Breakthrough Treatment for Degenerative Diseases (BTDD) is a project led by Dr. Gal Bitan, Professor of Neurology at UCLA, and conducted in collaboration with many laboratories worldwide. The goal of the project is to develop novel drugs for diseases caused by abnormal protein aggregation, including Alzheimer’s diseaseParkinson’s disease and many more. The drugs are based on compounds called Molecular Tweezers that have been invented by Professors Frank-Gerrit Klärner and Thomas Schrader at the University of Duisburg-Essen, Germany, and their potential for prevention of abnormal protein aggregation was discovered by Dr. Bitan. The initial collaboration among Professors Klärner, Schrader and Bitan has developed into a project including over 30 laboratories around the world.

The current research and development are conducted in the academic laboratories of Dr. Bitan and the different collaborators with funding from government and foundation grants, public support, and philanthropy. Future development likely will require involvement of the biotechnology and pharmaceutical industry.

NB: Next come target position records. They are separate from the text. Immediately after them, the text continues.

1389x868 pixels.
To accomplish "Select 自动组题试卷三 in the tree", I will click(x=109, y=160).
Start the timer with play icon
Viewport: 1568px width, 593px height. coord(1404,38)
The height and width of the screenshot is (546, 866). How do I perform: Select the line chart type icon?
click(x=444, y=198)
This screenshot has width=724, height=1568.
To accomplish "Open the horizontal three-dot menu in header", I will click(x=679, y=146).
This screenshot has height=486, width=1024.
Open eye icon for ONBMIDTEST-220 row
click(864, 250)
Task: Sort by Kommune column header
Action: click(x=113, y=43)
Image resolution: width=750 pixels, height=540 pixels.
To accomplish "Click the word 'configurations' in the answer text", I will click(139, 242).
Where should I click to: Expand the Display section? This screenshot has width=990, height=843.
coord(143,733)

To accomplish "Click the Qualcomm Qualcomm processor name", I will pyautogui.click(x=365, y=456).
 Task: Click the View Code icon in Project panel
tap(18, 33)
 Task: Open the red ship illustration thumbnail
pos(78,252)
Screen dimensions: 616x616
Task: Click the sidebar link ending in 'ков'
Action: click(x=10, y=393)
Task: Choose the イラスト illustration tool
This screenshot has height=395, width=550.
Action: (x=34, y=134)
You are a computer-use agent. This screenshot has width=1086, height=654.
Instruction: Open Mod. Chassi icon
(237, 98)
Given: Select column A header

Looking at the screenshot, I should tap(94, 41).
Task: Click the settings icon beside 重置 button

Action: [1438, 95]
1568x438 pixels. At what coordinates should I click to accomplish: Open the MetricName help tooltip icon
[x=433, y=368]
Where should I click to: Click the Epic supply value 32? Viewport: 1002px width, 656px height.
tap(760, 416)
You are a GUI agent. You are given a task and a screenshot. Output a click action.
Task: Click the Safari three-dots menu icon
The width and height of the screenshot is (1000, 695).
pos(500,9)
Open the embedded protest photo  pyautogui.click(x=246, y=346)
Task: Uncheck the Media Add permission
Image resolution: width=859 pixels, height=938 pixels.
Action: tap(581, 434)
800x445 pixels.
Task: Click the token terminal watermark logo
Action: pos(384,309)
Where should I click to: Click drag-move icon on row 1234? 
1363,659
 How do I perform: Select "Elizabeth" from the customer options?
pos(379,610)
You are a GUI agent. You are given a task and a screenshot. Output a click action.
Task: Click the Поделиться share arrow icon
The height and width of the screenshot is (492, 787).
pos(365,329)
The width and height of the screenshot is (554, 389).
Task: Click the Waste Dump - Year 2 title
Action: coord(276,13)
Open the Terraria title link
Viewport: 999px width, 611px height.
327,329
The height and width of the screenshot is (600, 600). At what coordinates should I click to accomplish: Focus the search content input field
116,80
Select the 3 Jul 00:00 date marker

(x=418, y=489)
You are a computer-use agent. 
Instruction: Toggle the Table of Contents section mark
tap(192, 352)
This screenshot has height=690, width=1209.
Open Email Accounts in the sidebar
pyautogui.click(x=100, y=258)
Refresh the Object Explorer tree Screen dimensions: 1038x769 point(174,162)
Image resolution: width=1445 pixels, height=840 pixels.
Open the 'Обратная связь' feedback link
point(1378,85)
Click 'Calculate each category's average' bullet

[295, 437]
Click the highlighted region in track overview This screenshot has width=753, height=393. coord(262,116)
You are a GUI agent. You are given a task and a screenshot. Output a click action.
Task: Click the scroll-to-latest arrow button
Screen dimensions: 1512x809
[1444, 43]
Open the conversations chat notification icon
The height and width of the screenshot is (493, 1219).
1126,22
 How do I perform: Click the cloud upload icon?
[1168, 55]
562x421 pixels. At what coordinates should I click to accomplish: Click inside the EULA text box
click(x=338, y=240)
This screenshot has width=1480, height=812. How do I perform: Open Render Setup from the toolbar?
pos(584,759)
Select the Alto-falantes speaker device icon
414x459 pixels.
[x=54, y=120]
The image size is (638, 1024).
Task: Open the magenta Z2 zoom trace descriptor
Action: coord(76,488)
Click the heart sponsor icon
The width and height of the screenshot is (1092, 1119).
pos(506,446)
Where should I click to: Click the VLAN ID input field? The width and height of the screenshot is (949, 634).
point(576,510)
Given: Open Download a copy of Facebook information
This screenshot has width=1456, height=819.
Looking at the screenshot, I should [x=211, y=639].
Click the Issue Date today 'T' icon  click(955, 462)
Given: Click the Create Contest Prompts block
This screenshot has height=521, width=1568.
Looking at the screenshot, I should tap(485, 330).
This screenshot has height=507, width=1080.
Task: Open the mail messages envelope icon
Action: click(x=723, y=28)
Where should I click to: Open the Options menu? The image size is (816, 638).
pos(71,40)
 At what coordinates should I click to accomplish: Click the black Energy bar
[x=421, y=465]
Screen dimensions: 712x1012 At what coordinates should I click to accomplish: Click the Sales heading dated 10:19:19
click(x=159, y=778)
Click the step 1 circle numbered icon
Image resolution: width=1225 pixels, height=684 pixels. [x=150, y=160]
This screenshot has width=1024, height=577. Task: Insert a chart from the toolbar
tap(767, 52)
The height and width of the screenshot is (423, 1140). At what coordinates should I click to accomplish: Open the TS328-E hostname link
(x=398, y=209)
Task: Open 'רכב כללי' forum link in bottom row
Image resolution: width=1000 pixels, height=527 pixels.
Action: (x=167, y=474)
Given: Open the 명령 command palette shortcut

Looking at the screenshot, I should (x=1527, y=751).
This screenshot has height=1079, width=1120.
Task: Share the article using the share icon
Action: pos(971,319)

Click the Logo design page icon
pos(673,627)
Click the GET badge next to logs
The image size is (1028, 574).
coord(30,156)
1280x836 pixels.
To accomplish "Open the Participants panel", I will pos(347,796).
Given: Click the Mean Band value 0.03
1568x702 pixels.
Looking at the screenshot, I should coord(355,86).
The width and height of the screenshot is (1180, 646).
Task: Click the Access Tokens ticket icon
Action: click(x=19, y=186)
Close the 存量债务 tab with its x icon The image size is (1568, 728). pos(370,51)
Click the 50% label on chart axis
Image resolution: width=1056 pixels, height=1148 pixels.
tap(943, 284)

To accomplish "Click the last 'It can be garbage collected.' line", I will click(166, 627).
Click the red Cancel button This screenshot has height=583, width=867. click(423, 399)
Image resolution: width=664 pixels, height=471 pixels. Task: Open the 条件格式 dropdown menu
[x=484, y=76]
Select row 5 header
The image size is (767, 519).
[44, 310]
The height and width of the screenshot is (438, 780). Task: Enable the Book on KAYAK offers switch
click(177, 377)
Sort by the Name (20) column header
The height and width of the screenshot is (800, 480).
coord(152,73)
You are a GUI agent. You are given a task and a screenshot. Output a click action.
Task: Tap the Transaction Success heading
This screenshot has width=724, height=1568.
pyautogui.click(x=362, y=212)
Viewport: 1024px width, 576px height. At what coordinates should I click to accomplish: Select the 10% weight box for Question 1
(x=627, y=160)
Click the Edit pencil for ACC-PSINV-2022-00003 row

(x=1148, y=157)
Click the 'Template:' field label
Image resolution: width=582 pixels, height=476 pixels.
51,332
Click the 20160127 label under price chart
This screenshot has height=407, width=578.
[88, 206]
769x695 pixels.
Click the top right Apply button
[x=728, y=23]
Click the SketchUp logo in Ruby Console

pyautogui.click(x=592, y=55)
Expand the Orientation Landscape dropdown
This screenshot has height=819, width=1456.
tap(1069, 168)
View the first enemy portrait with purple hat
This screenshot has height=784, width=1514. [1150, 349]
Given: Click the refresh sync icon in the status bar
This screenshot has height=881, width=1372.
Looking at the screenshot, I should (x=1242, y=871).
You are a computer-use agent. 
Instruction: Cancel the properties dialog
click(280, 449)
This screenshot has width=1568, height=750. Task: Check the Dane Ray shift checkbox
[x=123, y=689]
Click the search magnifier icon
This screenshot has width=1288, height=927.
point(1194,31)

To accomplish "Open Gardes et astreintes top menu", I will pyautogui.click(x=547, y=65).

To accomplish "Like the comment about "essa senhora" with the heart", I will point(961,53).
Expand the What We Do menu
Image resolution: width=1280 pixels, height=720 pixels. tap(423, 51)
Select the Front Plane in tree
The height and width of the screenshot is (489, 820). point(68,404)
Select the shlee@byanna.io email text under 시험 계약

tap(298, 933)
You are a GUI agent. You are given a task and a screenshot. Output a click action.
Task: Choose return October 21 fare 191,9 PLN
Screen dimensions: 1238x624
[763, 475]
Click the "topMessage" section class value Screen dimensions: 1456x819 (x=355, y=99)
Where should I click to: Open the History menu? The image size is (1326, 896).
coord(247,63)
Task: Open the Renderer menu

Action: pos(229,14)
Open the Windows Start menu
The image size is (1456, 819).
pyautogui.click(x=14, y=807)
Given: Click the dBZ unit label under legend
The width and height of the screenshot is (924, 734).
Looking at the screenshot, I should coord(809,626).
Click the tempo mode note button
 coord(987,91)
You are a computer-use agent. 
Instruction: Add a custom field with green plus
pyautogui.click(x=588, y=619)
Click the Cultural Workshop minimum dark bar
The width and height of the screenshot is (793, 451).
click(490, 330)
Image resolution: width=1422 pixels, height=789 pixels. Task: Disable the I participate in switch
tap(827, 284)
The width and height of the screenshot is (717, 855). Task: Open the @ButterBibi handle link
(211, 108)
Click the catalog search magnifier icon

Gal Bitan (center) visiting Thomas Schrader (right) and Frank Klärner (left) at the University of Duisburg-Essen, 2016.

There are over 30 diseases caused by abnormal protein aggregation (they are called amyloidoses or proteinopathies). In addition, abnormal protein aggregation is involved in pathologic conditions, such as viral infection, cancer, spinal-cord injury, traumatic brain injury, and others (see our comprehensive list of diseases and conditions). In each of these diseases, the molecules of one or more proteins in our body lose their normal structure and clump together (aggregate). There are many types of clumps that can be divided into two classes – the initial one is small clumps called oligomers. Oligomers contain only a few molecules bound together by weak forces, but they are the most toxic kind of clumps. First, they shut down the function of cells and later they kill the cells. The second class is large clumps containing thousands of molecules. They are so large that they become insoluble in the bodily fluids and turn into “deposits” that can be observed by pathologists in the affected tissues. Such deposits include the amyloid plaques and neurofibrillary tangles in Alzheimer’s disease and the Lewy bodies in Parkinson’s disease. In general, this form of proteins is called amyloid.

The molecular tweezers work in a unique way that is not shared by compounds tested previously in clinical trials or laboratory experiments. In fact, they are the first case in which the mechanism of action of the compounds is well understood. The molecular tweezers have been found to prevent the abnormal aggregation of many proteins, block their toxicity, and treat the associated diseases in several scientific models, including models of Alzheimer’s disease, Parkinson’s disease, and Familial Amyloidotic Polyneuropathy. They also were found to prevent the death of nerve cells in a scientific model of spinal cord injury. Recently, a new function was found for molecular tweezers – destruction of viral membranes, including those of the HIV, hepatitis C, and herpes viruses.

To learn more about the results in these different models, visit the individual team members’ pages, check out our News, and read our scientific publications. Our project has two main goals: To advance our understanding of the mechanistic underpinning of molecular tweezers’ therapeutic effects, and to turn the molecular tweezers into drugs against all of these diseases and pathological conditions. We are testing the molecular tweezers against more diseases, are using sophisticated techniques to decipher the molecular mechanisms by which they work, and are conducting the necessary experiments required by the FDA for initiation of clinical trials. The latter item is particularly expensive and we are actively exploring every option for obtaining the necessary funding, including grants, philanthropy, and pharmaceutical industry connections. We are very grateful to all our donors for sharing our vision of bringing relief to millions of people suffering from these diseases.